Data excerpts
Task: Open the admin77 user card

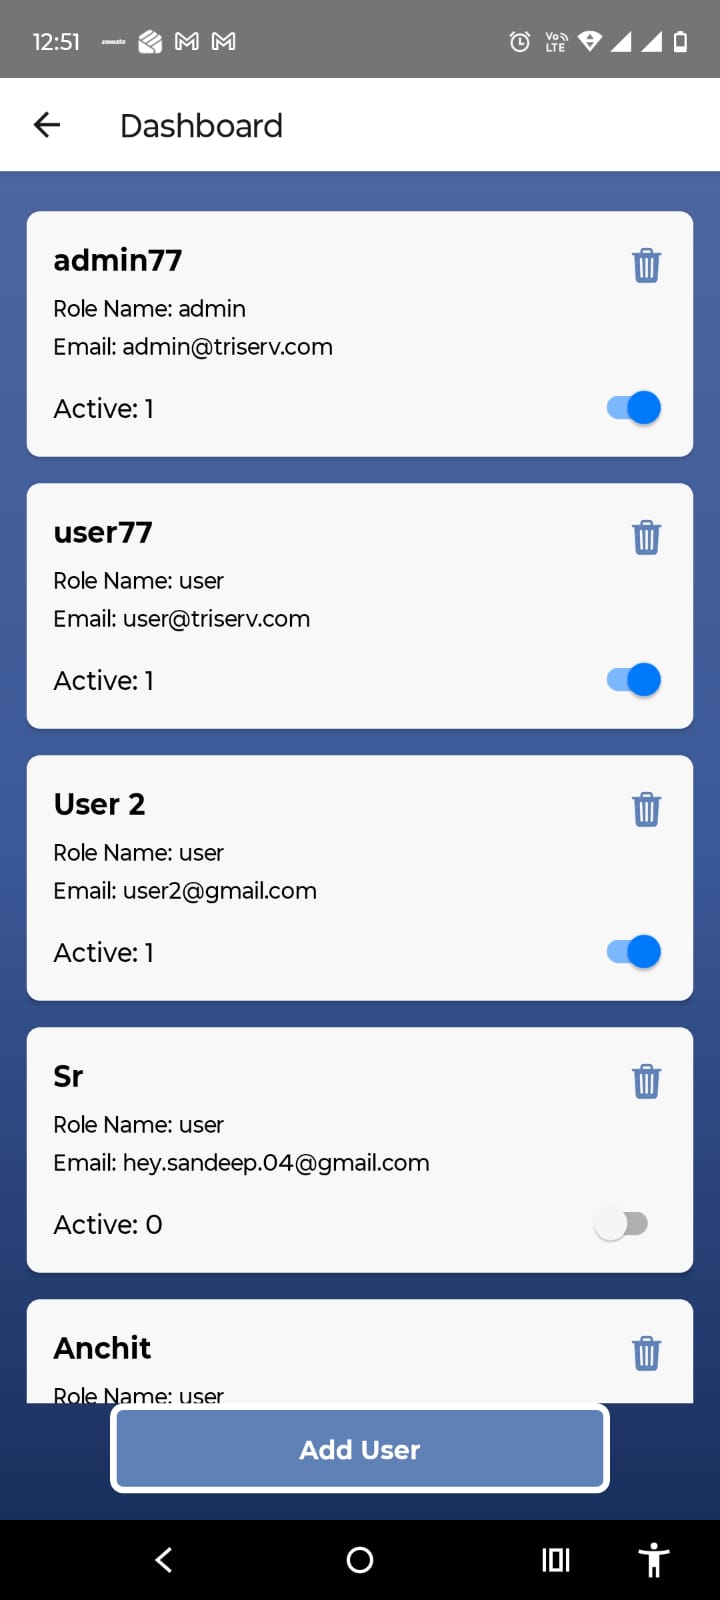Action: [x=360, y=334]
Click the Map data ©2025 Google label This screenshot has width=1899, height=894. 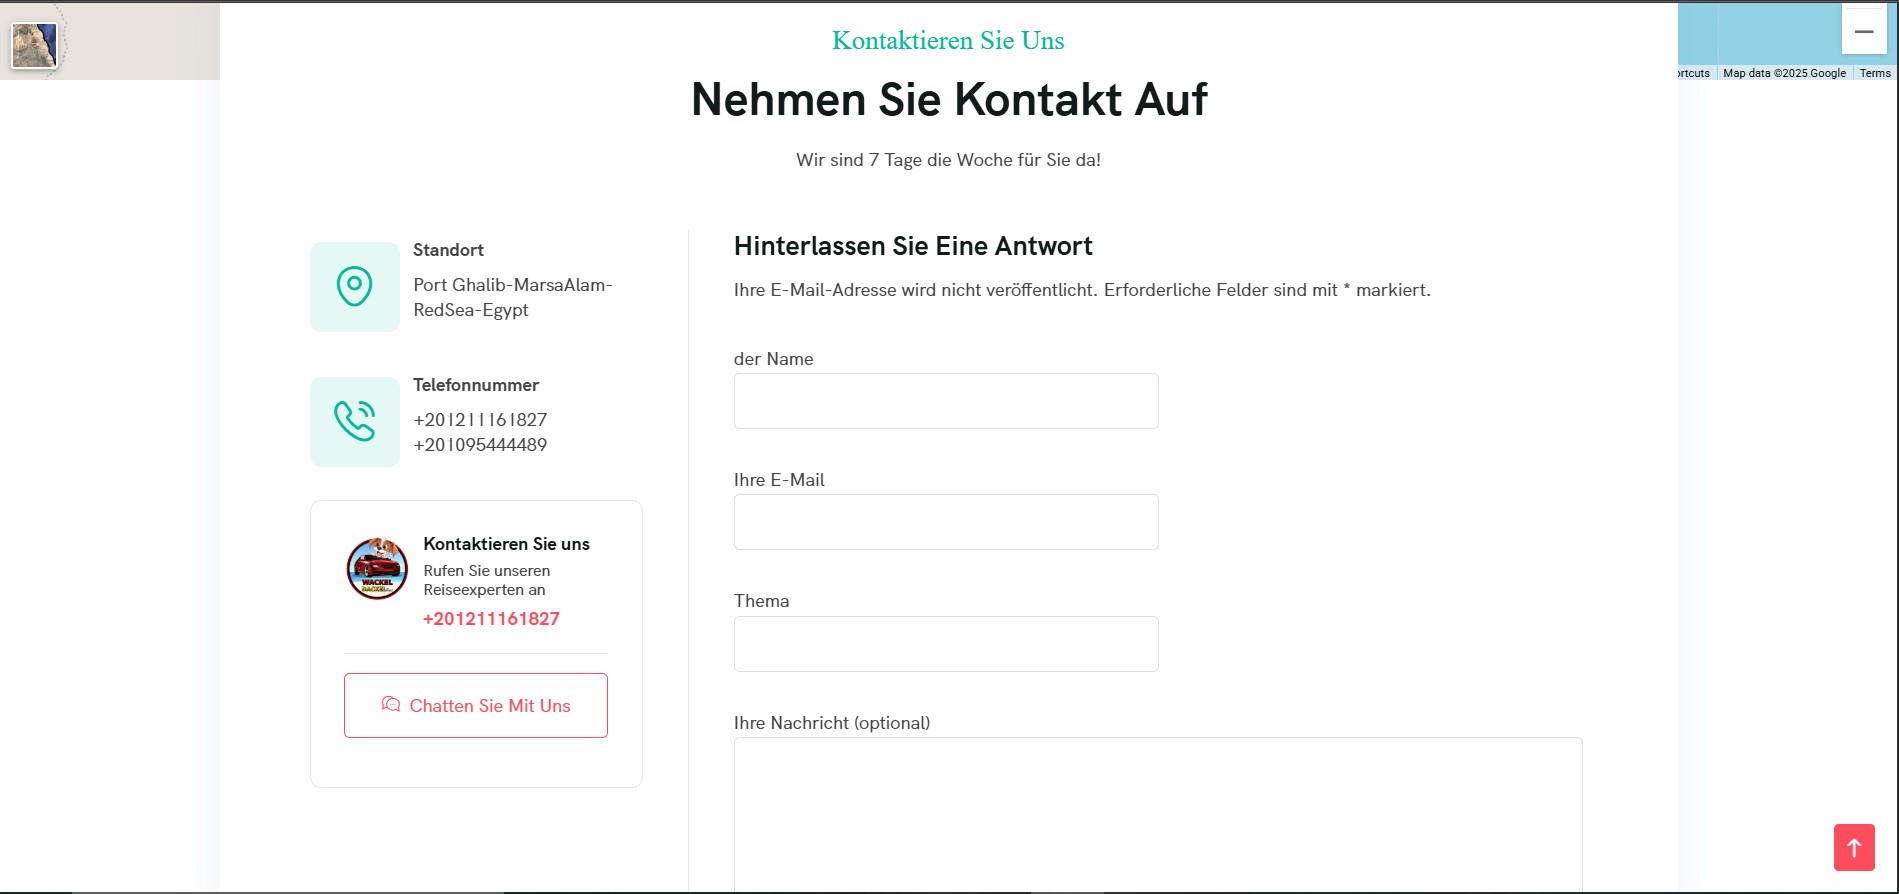[x=1784, y=73]
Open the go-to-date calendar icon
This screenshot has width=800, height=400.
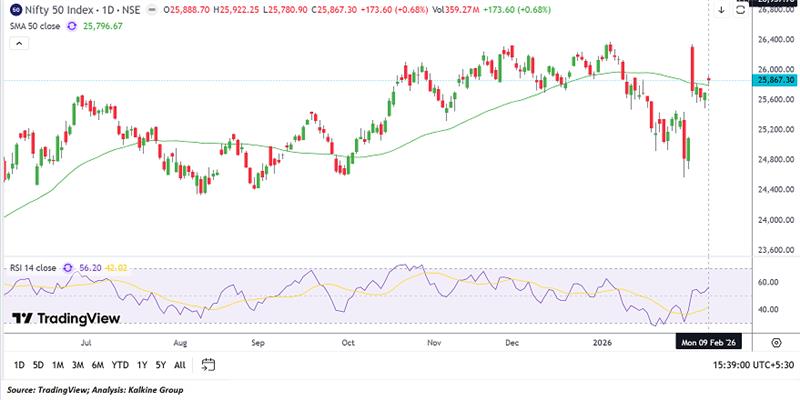tap(208, 365)
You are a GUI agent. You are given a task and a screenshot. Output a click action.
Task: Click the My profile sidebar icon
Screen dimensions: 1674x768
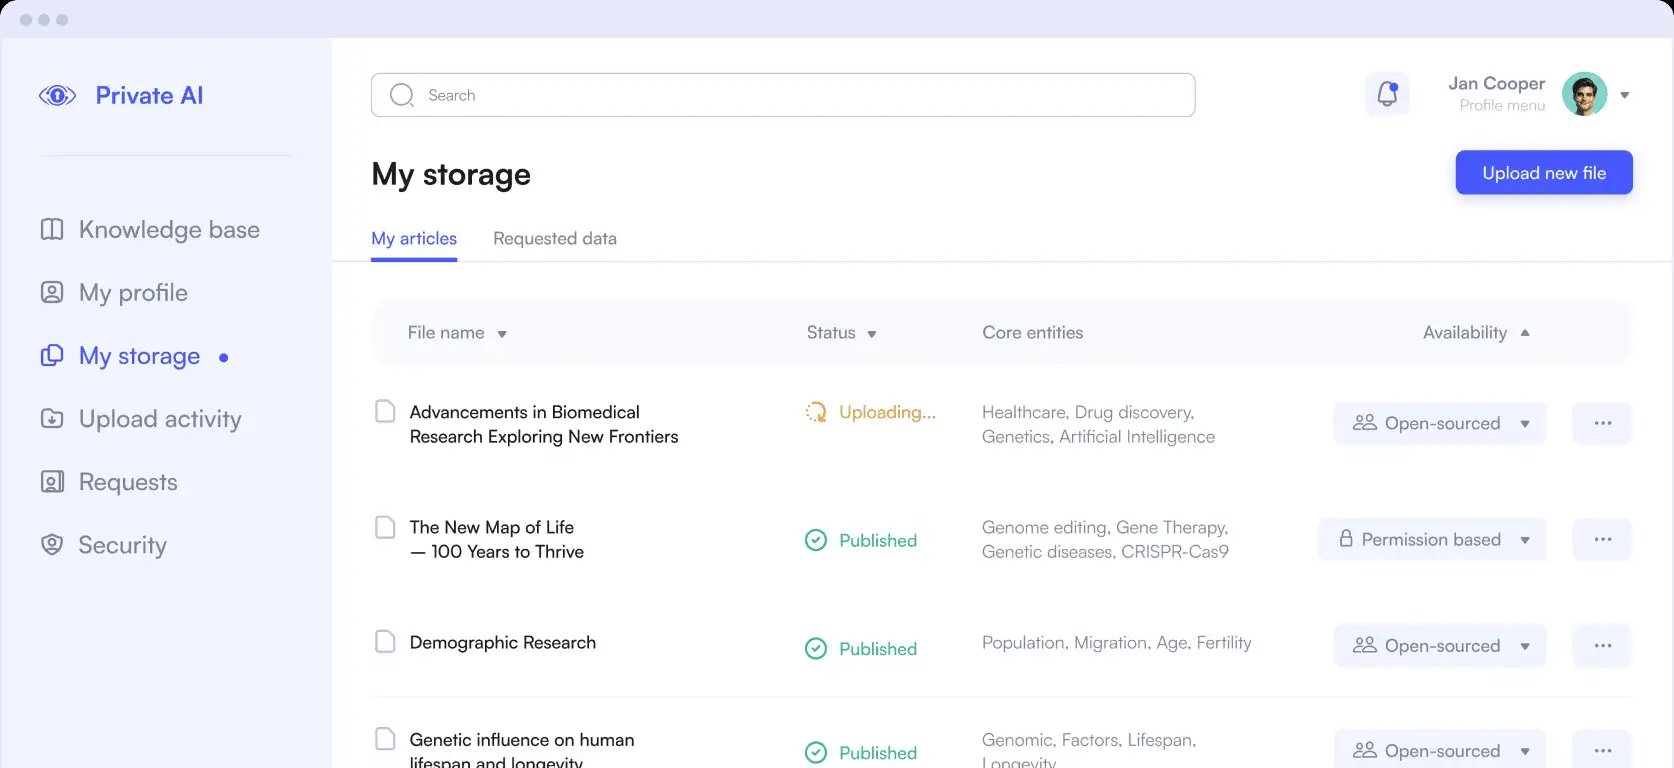point(52,292)

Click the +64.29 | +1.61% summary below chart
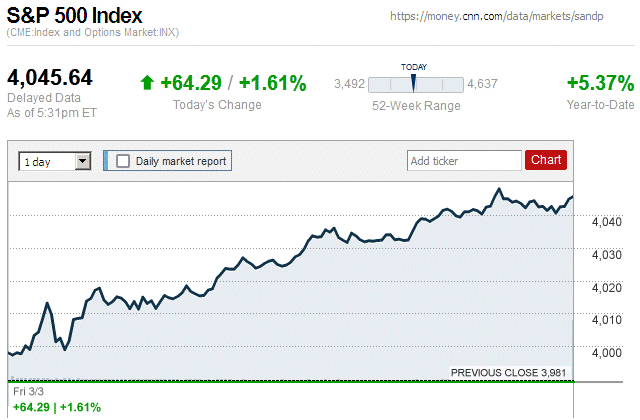(x=55, y=407)
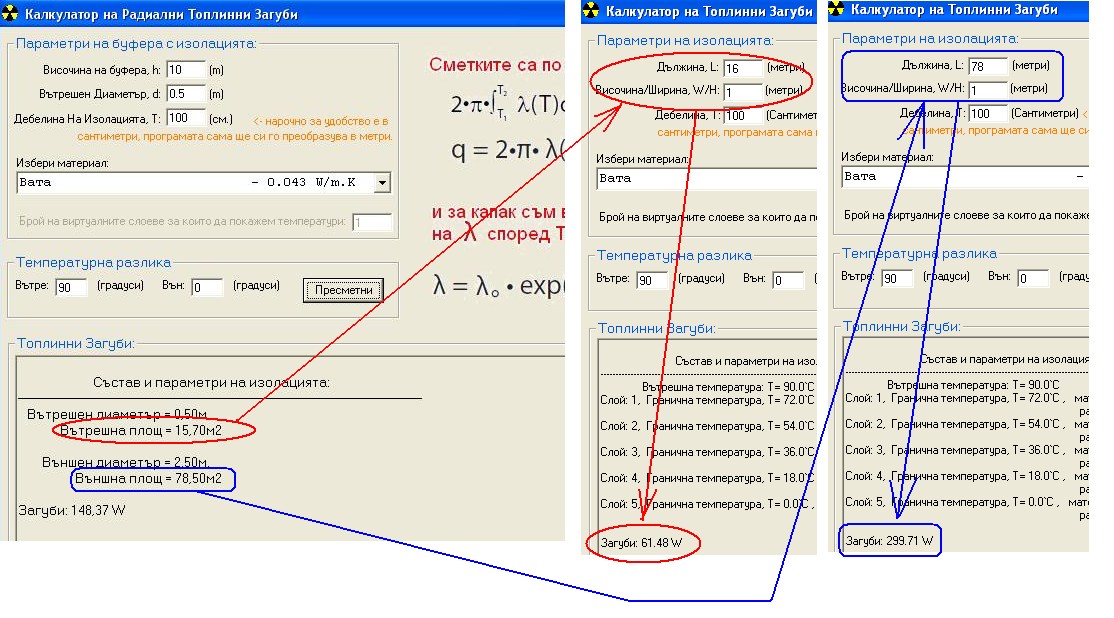
Task: Click the length field containing 16
Action: point(742,68)
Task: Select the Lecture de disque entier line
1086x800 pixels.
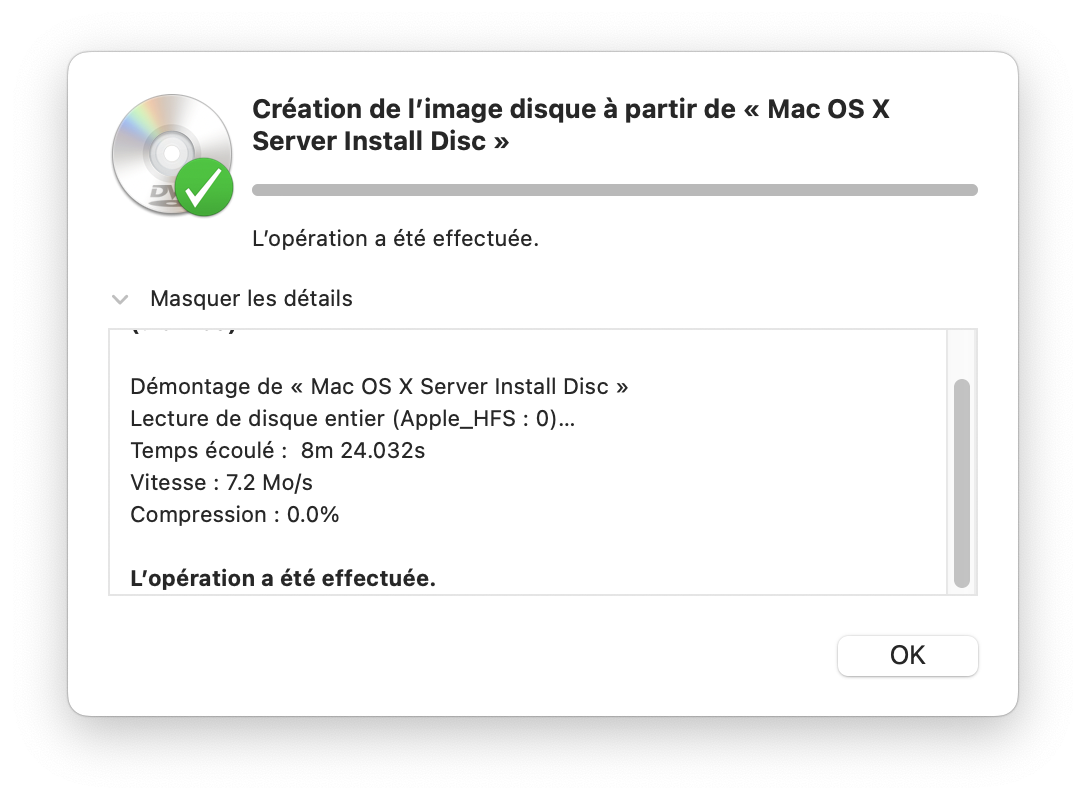Action: (x=353, y=418)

What this task involves: Gather every line from the entries above where the word "icon" appears, and copy them.

Written response:
Open the go-to-date calendar icon
Task: Click the My profile sidebar icon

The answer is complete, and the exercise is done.